_TASK DESCRIPTION_
Go through the records and copy each line where the string "computer" occurs.
++++
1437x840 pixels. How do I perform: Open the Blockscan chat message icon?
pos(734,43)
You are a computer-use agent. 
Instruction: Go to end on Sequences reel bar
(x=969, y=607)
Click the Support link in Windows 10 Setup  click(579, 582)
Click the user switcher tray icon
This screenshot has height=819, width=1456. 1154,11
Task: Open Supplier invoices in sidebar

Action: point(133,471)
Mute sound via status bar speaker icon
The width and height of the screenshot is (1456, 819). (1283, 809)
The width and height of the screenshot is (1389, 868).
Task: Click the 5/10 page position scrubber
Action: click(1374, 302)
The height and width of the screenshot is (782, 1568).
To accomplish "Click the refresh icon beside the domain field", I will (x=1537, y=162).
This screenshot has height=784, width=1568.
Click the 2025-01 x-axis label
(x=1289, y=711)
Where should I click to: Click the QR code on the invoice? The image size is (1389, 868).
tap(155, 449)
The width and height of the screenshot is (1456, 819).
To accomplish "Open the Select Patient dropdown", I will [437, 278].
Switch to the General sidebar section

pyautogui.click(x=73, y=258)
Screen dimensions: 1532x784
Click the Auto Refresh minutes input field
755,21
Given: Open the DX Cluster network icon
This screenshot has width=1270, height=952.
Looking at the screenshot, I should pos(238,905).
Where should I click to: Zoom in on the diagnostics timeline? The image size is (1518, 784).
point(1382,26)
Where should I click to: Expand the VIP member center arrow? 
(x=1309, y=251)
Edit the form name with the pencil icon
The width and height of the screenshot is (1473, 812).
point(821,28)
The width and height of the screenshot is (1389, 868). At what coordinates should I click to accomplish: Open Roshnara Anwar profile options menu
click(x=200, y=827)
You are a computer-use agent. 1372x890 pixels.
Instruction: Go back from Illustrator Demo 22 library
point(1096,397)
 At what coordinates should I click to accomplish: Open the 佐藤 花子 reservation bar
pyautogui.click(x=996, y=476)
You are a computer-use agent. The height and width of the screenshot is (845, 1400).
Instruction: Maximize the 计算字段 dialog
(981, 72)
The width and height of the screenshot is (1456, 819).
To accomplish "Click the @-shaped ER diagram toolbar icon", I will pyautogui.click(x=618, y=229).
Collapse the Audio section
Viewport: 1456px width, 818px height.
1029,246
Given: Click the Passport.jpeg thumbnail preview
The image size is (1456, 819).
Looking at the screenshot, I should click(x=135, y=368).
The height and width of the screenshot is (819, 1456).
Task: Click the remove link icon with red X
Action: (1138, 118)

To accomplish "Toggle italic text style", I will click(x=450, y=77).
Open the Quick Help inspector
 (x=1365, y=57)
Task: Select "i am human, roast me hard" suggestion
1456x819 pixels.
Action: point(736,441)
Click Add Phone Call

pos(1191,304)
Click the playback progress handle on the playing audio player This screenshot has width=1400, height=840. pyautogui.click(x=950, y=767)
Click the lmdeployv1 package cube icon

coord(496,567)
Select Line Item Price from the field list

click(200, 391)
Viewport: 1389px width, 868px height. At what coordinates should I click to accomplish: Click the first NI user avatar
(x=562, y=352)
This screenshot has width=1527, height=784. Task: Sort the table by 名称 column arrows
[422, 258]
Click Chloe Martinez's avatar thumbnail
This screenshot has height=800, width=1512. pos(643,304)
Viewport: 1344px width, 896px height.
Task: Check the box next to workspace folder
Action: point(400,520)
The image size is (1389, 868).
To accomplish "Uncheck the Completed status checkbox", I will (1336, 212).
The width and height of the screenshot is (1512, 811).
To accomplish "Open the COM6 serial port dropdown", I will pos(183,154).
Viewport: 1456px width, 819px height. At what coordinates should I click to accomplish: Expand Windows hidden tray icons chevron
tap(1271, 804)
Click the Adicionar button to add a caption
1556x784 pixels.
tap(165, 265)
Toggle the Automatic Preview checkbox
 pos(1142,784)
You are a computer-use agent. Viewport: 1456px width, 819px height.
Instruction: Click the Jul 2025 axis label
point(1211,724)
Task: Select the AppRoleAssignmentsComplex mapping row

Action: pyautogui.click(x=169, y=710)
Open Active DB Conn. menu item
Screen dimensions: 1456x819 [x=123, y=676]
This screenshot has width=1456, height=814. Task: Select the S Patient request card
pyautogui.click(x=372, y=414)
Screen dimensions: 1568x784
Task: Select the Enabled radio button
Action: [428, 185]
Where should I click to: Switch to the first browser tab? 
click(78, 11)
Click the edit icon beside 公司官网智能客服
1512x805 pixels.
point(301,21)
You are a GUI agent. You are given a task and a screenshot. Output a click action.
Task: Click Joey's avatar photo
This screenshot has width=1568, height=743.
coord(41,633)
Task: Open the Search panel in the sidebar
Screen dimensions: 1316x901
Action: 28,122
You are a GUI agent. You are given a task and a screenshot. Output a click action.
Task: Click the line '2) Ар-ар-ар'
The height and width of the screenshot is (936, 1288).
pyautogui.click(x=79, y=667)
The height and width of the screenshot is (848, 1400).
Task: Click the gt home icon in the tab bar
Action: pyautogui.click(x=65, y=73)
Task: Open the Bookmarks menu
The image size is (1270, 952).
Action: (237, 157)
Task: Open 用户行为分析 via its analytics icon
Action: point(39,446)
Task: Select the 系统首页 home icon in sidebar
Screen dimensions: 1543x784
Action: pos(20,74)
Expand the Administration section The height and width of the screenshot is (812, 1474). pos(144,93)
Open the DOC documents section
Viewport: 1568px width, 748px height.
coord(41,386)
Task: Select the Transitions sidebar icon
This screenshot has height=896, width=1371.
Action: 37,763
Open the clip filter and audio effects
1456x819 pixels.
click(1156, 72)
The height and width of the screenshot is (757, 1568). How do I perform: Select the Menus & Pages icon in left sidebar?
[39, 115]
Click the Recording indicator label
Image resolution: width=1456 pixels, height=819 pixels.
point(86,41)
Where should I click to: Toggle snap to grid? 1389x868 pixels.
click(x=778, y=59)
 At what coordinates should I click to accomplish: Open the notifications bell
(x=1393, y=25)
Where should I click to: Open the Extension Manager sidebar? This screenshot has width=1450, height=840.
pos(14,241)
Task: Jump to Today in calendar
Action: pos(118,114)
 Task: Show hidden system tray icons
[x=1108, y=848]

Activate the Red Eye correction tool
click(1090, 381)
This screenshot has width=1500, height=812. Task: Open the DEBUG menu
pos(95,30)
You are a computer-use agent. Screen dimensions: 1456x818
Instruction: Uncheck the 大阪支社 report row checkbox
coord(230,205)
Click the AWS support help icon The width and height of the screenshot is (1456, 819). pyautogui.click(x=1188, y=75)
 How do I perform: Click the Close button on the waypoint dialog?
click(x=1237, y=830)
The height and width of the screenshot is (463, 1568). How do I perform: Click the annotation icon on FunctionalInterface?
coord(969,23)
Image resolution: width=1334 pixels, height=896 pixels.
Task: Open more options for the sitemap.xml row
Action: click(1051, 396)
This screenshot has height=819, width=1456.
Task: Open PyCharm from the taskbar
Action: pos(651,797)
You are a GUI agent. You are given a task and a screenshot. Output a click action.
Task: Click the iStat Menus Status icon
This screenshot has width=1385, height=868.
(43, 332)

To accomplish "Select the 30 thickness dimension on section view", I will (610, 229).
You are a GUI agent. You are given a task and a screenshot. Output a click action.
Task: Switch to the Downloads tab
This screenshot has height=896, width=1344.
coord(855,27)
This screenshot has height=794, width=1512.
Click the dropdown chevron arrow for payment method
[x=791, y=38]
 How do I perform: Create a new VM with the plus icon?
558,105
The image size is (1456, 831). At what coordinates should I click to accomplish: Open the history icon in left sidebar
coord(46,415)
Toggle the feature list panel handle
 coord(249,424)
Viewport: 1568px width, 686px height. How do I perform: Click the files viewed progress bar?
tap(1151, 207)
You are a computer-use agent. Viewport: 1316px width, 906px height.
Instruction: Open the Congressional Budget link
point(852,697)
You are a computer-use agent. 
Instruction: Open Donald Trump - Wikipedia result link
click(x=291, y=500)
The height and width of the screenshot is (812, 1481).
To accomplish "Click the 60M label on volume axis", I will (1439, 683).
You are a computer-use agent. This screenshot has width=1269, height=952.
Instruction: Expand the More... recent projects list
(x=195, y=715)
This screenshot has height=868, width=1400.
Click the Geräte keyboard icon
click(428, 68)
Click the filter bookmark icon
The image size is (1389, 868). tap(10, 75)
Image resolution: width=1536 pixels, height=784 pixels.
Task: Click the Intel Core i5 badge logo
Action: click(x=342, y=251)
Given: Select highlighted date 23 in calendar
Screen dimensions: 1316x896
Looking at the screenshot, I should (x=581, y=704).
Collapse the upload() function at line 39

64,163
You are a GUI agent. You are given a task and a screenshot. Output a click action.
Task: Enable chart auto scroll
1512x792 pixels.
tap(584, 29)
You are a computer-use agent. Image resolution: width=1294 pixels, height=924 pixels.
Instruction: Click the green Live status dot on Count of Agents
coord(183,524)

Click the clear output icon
++++
_REPLY_
You are a computer-use agent. 
You are a computer-use agent. 1372x890 pixels.
You are a computer-use agent. The height and width of the screenshot is (845, 1400).
You are a computer-use agent. Viewport: 1456px width, 819px height.
You are a computer-use agent. Screen dimensions: 1456x818
You are a computer-use agent. Viewport: 1316px width, 906px height.
You are a computer-use agent. 
You are a computer-use agent. This screenshot has width=1269, height=952.
You are a computer-use agent. Image resolution: width=1294 pixels, height=924 pixels.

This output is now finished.